## Provided data
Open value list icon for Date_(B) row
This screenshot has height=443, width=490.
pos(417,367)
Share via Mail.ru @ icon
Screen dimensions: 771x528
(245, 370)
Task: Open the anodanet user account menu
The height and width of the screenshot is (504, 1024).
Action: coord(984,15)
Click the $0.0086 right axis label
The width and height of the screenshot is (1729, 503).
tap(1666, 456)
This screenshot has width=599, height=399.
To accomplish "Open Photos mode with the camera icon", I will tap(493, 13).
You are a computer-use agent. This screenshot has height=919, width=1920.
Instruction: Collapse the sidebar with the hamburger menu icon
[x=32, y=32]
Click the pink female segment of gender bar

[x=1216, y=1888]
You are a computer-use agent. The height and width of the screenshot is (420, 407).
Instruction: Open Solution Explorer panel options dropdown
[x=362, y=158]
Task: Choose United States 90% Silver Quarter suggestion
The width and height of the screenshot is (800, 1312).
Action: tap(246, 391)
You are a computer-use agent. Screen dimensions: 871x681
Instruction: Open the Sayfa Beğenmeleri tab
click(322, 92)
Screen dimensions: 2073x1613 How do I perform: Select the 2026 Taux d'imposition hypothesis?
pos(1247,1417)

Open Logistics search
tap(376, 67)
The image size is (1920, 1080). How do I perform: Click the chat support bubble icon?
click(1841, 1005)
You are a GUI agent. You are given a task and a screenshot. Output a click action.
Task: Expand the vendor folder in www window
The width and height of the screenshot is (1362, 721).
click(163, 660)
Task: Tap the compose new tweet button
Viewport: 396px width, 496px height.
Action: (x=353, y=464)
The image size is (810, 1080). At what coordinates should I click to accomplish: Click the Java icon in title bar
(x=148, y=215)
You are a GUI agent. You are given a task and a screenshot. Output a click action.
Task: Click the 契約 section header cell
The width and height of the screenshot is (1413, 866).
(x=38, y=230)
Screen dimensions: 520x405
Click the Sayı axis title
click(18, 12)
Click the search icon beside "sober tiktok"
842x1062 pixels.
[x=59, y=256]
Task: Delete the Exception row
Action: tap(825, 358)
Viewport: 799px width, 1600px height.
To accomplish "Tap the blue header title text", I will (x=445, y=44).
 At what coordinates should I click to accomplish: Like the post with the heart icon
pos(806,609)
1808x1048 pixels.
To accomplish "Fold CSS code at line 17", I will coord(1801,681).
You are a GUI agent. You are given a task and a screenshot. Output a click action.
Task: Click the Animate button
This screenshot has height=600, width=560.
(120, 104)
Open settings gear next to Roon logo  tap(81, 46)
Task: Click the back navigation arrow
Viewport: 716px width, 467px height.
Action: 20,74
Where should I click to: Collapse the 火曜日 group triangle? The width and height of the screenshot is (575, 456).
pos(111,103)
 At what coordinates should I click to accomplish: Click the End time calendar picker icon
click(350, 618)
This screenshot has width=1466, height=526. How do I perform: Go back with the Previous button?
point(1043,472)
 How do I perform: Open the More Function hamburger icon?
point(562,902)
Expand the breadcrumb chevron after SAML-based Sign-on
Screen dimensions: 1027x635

## Problem to solve
Repeat all of the data shown above, exactly as it appears.

## Finished task
Open value list icon for Date_(B) row
This screenshot has height=443, width=490.
pos(417,367)
Share via Mail.ru @ icon
Screen dimensions: 771x528
(245, 370)
Task: Open the anodanet user account menu
The height and width of the screenshot is (504, 1024).
Action: coord(984,15)
Click the $0.0086 right axis label
The width and height of the screenshot is (1729, 503).
tap(1666, 456)
This screenshot has width=599, height=399.
To accomplish "Open Photos mode with the camera icon", I will tap(493, 13).
You are a computer-use agent. This screenshot has height=919, width=1920.
Instruction: Collapse the sidebar with the hamburger menu icon
[x=32, y=32]
Click the pink female segment of gender bar

[x=1216, y=1888]
You are a computer-use agent. The height and width of the screenshot is (420, 407).
Instruction: Open Solution Explorer panel options dropdown
[x=362, y=158]
Task: Choose United States 90% Silver Quarter suggestion
The width and height of the screenshot is (800, 1312).
Action: tap(246, 391)
You are a computer-use agent. Screen dimensions: 871x681
Instruction: Open the Sayfa Beğenmeleri tab
click(322, 92)
Screen dimensions: 2073x1613 How do I perform: Select the 2026 Taux d'imposition hypothesis?
pos(1247,1417)

Open Logistics search
tap(376, 67)
The image size is (1920, 1080). How do I perform: Click the chat support bubble icon?
click(1841, 1005)
You are a GUI agent. You are given a task and a screenshot. Output a click action.
Task: Expand the vendor folder in www window
The width and height of the screenshot is (1362, 721).
click(163, 660)
Task: Tap the compose new tweet button
Viewport: 396px width, 496px height.
Action: (x=353, y=464)
The image size is (810, 1080). At what coordinates should I click to accomplish: Click the Java icon in title bar
(x=148, y=215)
You are a GUI agent. You are given a task and a screenshot. Output a click action.
Task: Click the 契約 section header cell
The width and height of the screenshot is (1413, 866).
(x=38, y=230)
Screen dimensions: 520x405
Click the Sayı axis title
click(18, 12)
Click the search icon beside "sober tiktok"
842x1062 pixels.
[x=59, y=256]
Task: Delete the Exception row
Action: tap(825, 358)
Viewport: 799px width, 1600px height.
To accomplish "Tap the blue header title text", I will (x=445, y=44).
 At what coordinates should I click to accomplish: Like the post with the heart icon
pos(806,609)
1808x1048 pixels.
To accomplish "Fold CSS code at line 17", I will coord(1801,681).
You are a GUI agent. You are given a task and a screenshot. Output a click action.
Task: Click the Animate button
This screenshot has height=600, width=560.
(120, 104)
Open settings gear next to Roon logo  tap(81, 46)
Task: Click the back navigation arrow
Viewport: 716px width, 467px height.
Action: 20,74
Where should I click to: Collapse the 火曜日 group triangle? The width and height of the screenshot is (575, 456).
pos(111,103)
 At what coordinates should I click to accomplish: Click the End time calendar picker icon
click(350, 618)
This screenshot has width=1466, height=526. How do I perform: Go back with the Previous button?
point(1043,472)
 How do I perform: Open the More Function hamburger icon?
point(562,902)
Expand the breadcrumb chevron after SAML-based Sign-on
Screen dimensions: 1027x635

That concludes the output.